- [What you are asked to do]:
Give again, unchanged, the line that contains "Image resolution: width=1024" together with every line that follows it until the entries end.

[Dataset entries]
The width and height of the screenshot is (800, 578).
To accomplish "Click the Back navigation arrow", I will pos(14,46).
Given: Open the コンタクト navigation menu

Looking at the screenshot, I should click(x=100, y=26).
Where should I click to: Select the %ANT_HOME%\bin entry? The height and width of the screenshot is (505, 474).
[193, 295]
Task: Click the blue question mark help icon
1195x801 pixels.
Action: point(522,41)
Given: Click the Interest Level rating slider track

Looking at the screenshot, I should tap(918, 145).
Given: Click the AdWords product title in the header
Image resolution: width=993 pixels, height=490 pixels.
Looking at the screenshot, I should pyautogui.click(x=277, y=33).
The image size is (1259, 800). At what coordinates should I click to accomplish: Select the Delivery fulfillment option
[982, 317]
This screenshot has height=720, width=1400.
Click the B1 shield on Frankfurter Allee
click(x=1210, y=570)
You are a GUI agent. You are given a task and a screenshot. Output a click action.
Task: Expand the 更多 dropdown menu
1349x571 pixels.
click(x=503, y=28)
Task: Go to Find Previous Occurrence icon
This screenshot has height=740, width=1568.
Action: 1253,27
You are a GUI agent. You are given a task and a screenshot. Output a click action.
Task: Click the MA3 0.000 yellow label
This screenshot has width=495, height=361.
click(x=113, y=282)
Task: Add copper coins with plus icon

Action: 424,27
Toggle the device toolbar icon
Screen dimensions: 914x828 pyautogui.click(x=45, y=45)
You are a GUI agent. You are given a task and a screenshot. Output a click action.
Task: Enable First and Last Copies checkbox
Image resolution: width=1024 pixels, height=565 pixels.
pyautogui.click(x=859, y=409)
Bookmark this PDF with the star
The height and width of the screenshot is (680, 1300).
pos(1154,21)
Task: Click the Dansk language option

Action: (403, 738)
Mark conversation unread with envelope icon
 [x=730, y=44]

- [Finished task]:
Image resolution: width=1024 pixels, height=565 pixels.
pyautogui.click(x=859, y=409)
Bookmark this PDF with the star
The height and width of the screenshot is (680, 1300).
pos(1154,21)
Task: Click the Dansk language option

Action: (403, 738)
Mark conversation unread with envelope icon
 [x=730, y=44]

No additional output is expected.